* _ПРИВЕДЁННЫЙ ОТРЫВОК_:
----------------

– Вы больше не виделись?
– Никогда. Он даже не позвонил.
Но Мария ждала. Ежедневные, написанные как под копирку строки ее дневника похожи на заклинания: «Все будет хорошо – он вернется. Оставайся позитивной. Нельзя терять надежду». Но надежда Машу оставила. Она отправила домработниц и секретарш на отдых, подготовила записку о том, что просит никого не винить, и выпила шестьдесят таблеток, которые применяют при бессоннице и анестезии. Вскоре этот препарат назовут «наркотиком изнасилования»: принявшие его жертвы ничего не помнят. Не знаю, где Мария эти таблетки раздобыла: выпить она могла, и жахнуть крепко, но без тени мрачного алкоголизма, а наркотиками и вовсе не увлекалась.

----------------

* _ЗАДАНИЯ_:
a) Объясните в одном–трёх предложениях, почему, согласно отрывку, препарат вскоре назовут «наркотиком изнасилования».
b) Продублируйте из отрывка фрагмент от «Но Мария ждала.» до «вовсе не увлекалась.».
Пункты ниже никак не связаны с отрывком.

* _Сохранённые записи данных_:

----------------

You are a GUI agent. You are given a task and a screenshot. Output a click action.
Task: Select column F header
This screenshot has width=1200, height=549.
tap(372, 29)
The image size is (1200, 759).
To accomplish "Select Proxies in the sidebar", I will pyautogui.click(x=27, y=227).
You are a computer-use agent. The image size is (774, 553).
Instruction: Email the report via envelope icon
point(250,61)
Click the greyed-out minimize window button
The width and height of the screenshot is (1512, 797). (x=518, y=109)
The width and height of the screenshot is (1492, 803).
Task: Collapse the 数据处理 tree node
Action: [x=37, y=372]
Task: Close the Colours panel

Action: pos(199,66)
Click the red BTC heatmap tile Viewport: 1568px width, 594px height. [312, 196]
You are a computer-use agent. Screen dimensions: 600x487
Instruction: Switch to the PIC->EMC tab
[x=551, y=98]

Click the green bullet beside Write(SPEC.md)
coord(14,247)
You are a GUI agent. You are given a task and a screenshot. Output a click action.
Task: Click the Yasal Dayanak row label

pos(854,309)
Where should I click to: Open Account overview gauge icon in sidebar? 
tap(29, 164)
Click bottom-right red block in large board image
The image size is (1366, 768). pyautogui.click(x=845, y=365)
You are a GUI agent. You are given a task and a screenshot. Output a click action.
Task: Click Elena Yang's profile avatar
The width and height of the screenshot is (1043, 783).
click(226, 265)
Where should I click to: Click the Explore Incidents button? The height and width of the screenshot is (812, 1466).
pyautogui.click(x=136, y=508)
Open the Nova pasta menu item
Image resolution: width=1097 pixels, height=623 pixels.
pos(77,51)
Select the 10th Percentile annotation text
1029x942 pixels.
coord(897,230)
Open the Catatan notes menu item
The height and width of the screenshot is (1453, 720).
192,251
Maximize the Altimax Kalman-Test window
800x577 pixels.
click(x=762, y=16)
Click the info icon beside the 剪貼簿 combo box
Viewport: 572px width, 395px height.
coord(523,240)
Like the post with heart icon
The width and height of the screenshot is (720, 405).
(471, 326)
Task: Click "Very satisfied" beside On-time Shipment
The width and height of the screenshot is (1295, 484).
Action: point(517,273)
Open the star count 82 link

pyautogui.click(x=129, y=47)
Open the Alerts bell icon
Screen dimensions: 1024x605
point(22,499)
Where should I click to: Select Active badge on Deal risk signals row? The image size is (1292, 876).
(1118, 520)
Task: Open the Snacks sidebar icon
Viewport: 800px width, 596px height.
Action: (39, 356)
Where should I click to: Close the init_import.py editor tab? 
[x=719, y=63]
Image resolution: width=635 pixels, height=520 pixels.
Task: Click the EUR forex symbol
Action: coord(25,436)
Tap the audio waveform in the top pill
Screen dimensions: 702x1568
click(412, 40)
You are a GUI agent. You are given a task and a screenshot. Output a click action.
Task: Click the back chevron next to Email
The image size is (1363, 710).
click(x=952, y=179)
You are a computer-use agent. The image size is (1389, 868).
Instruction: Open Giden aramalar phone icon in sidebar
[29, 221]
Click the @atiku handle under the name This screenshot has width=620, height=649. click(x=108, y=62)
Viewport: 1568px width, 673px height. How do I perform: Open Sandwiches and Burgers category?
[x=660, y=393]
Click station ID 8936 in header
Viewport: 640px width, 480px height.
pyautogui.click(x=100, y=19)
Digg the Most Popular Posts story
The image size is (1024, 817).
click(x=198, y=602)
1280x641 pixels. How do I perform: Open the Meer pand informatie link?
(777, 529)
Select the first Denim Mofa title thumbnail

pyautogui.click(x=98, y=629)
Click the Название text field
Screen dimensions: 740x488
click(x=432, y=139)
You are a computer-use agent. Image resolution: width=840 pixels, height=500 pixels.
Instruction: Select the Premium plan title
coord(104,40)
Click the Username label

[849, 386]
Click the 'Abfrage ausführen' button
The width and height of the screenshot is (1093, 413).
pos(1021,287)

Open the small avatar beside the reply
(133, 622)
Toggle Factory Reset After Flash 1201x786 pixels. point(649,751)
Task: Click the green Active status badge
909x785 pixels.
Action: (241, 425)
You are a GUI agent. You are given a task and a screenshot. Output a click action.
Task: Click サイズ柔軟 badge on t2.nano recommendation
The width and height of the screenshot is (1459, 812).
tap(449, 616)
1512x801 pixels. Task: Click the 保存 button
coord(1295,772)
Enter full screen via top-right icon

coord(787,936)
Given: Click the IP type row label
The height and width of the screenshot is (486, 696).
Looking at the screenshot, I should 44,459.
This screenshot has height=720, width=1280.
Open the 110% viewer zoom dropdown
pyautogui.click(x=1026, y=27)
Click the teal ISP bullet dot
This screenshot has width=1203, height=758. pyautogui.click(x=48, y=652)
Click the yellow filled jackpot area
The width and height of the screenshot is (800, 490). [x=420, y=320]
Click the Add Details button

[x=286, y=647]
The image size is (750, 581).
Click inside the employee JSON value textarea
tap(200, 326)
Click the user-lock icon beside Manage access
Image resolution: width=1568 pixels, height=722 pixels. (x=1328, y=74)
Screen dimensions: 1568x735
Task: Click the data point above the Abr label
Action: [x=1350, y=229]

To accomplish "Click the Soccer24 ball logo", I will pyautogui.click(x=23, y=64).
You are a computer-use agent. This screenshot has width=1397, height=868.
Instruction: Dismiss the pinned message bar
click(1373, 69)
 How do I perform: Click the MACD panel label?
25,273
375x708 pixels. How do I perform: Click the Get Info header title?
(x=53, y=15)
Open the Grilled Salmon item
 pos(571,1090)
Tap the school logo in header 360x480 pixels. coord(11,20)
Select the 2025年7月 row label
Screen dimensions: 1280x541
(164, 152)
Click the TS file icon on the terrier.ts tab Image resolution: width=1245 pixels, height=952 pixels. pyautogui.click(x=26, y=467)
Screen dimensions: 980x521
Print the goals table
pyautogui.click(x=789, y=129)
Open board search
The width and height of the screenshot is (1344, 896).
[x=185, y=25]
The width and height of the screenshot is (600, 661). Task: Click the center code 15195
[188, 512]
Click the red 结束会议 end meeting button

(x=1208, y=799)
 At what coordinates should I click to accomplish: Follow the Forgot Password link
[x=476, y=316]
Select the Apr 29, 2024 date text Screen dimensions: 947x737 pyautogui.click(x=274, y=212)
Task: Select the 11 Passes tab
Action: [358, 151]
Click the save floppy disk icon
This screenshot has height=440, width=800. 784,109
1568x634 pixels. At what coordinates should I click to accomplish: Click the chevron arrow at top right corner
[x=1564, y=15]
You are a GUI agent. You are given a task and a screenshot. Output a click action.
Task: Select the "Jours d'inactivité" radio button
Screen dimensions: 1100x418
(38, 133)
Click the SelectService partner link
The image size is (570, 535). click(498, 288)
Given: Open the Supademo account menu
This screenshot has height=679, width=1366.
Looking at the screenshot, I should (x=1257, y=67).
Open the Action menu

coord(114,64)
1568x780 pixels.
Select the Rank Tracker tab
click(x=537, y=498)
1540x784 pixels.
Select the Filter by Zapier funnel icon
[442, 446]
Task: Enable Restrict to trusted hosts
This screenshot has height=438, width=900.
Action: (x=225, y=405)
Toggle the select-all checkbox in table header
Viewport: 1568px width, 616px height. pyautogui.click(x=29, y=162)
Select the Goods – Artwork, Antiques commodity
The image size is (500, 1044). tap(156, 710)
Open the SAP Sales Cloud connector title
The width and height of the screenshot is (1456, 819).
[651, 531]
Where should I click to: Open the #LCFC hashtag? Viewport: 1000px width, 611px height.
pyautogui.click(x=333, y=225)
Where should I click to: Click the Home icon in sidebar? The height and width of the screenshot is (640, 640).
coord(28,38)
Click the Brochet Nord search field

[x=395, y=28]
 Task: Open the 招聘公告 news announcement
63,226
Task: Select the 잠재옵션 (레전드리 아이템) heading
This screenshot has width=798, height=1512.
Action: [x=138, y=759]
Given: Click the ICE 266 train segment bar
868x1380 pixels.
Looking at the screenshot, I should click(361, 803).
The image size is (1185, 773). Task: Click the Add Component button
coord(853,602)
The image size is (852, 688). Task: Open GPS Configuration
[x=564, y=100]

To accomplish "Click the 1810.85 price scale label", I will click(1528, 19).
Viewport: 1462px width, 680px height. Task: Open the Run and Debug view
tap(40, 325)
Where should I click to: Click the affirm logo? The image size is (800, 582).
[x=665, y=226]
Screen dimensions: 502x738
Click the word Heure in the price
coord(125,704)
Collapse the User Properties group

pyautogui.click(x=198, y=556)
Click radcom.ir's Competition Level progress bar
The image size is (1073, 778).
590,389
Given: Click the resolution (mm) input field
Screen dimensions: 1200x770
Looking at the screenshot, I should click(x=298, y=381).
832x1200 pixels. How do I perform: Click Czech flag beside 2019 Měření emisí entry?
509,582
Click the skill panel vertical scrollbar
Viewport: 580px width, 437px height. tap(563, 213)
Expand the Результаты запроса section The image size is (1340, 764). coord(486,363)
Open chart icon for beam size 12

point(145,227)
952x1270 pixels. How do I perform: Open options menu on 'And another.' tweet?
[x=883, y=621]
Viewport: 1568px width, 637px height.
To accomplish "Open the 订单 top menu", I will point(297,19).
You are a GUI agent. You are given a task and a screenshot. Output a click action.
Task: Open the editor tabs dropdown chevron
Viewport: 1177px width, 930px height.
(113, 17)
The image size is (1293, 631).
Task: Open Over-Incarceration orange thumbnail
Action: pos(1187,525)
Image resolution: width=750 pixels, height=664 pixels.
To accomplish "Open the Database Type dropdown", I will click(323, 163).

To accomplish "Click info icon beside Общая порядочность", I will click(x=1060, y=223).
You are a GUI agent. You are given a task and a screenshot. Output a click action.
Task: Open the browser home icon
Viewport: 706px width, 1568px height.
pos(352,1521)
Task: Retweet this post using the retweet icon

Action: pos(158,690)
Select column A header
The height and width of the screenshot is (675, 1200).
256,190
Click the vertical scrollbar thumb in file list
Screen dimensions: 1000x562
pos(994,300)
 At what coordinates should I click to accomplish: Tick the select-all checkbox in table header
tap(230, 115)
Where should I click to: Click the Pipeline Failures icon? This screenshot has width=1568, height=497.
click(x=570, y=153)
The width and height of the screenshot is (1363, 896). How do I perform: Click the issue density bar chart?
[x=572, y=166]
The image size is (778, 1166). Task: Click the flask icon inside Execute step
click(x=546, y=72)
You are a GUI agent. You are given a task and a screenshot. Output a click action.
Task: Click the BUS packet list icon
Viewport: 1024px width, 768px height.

----------------

* _РЕШЕНИЯ ЗАДАНИЙ_:
a) Препарат назовут так потому, что принявшие его жертвы ничего не помнят.

b)
Но Мария ждала. Ежедневные, написанные как под копирку строки ее дневника похожи на заклинания: «Все будет хорошо – он вернется. Оставайся позитивной. Нельзя терять надежду». Но надежда Машу оставила. Она отправила домработниц и секретарш на отдых, подготовила записку о том, что просит никого не винить, и выпила шестьдесят таблеток, которые применяют при бессоннице и анестезии. Вскоре этот препарат назовут «наркотиком изнасилования»: принявшие его жертвы ничего не помнят. Не знаю, где Мария эти таблетки раздобыла: выпить она могла, и жахнуть крепко, но без тени мрачного алкоголизма, а наркотиками и вовсе не увлекалась.